## [What the task asks]
Retype, character for character, the part of the house-clearing account below that opens with the words containing "The next problem" and closes with "of the yard.".

I haven’t been working on my tree-cutting/path-building project for the last few days because a completely unrelated project jumped to the front of the priority list. The real estate agent has found a buyer for the house my brother and I have had on the market since my mother died last year. We had done some cleanup but had left a lot of stuff in the house for two main reasons. The first is that we wanted it to look lived in. The second is that we are procrastinators. The buyers want to move in on April 15, so now we can’t procrastinate any longer.
We actually got a reprieve. The buyers originally wanted to move in on April 1.
My brother and I have been making trips to the house every so often. It’s easier for me than for him because he lives more than an hour away in Chattanooga.
My father, who died back in 2000, was a collector of stuff. It’s really hard to categorize a lot of it any more narrowly than that. He had a lot of tools, including some that look like they were designed sometime around the turn of the last century. He also liked to get power tools. Among the tools he bought was a stand-mounted drill press. It’s about as tall as I am. Its height is appropriate, because it weighs about what I weigh, too.
Now the Parises seem to have a thing for living on hills. My wife and I live on a hill, my brother lives on a hill, and so did my parents. Unfortunately, my father’s workshop is halfway down the hill from the front of their lot.
My father’s drill press is not only heavy, but also awkward to handle. It’s extremely top heavy, with a big electric motor mounted to the top. I had a hand truck, but when I tried to strap the drill press to it, it was so top heavy I couldn’t keep it upright. I had to take the cast iron base off and carry it upside down on the hand truck.
The next problem was that the ground is covered with a layer of dead leaves and pine straw, which makes for poor footing. There are also a couple of sets of steps my father built from concrete blocks. Did I mention that this thing is heavy? Well, it is, even with the cast iron base removed. I was not at all sure I was going to be able to make up to the front of the yard.
Suffice it to say, I got the thing all the way up into the carport, and here it is, still upside down.
The drill press in the carport, with stuff
My brother and his wife came down Saturday and we worked for a while going through other stuff. The hospital bill from my brother’s birth in 1947 (it was under $75, with a room rate of $7 a day). My mother’s high school diploma. Letters from my father to my mother before they were married. A nice note from my mother’s high school glee club instructor. The admission pass for a Civil Service exam my father took right out of high school. A box full of cameras. A set of notebooks with my mother’s budgets from right after the war. All the things people save for their children to go through after they die. Maybe I’ll write about a few of them later.

## [Data excerpts]
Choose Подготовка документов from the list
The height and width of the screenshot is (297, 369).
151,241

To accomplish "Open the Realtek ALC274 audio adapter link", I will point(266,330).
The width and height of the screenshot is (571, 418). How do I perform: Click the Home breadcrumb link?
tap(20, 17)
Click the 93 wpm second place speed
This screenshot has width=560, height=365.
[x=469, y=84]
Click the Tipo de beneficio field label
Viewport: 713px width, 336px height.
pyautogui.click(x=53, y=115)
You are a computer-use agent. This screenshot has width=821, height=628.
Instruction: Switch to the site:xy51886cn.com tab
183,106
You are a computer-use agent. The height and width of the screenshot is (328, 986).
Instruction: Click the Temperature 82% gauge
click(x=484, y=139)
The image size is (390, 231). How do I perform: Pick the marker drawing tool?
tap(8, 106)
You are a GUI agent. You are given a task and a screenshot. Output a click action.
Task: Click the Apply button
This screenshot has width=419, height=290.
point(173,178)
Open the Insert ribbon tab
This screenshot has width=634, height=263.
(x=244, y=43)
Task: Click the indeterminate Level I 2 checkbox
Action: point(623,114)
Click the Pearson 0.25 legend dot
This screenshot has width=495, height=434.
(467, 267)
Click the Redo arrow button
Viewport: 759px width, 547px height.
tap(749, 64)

--

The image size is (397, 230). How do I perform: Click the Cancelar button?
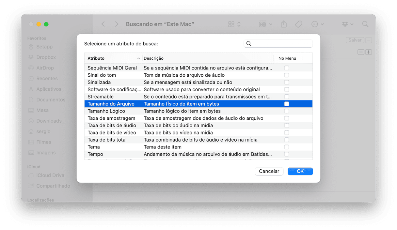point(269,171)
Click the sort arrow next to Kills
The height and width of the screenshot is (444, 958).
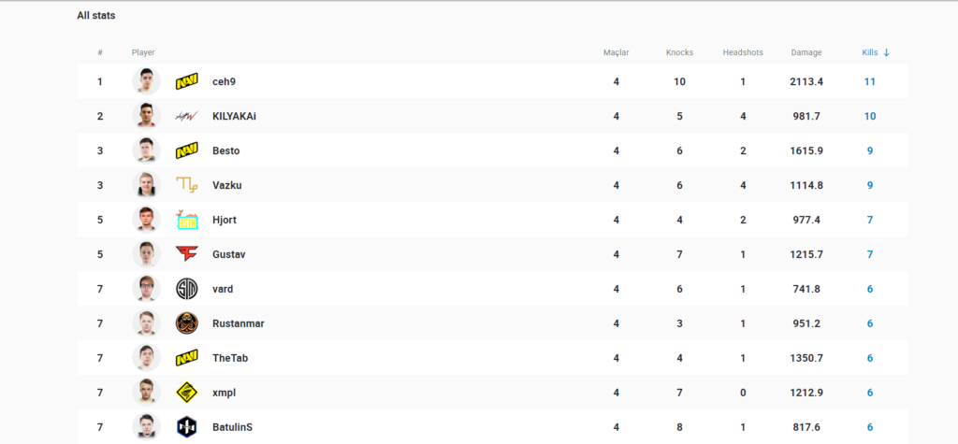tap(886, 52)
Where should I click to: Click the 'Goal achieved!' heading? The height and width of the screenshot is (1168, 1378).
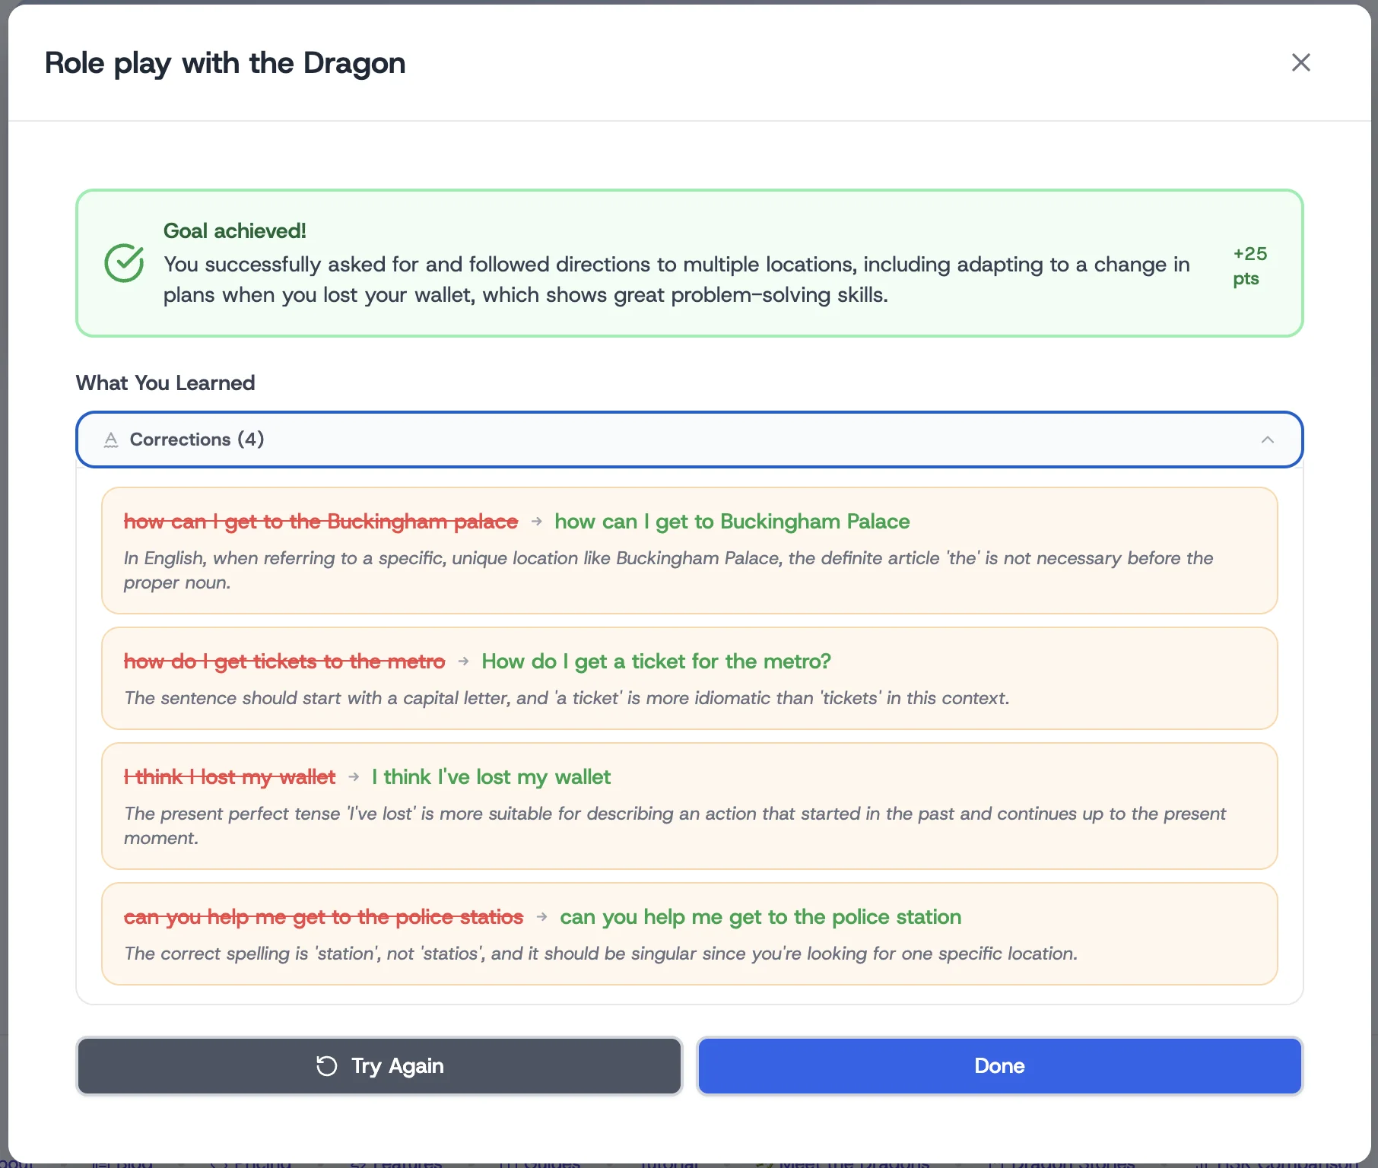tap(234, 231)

## [Solution]
The next problem was that the ground is covered with a layer of dead leaves and pine straw, which makes for poor footing. There are also a couple of sets of steps my father built from concrete blocks. Did I mention that this thing is heavy? Well, it is, even with the cast iron base removed. I was not at all sure I was going to be able to make up to the front of the yard.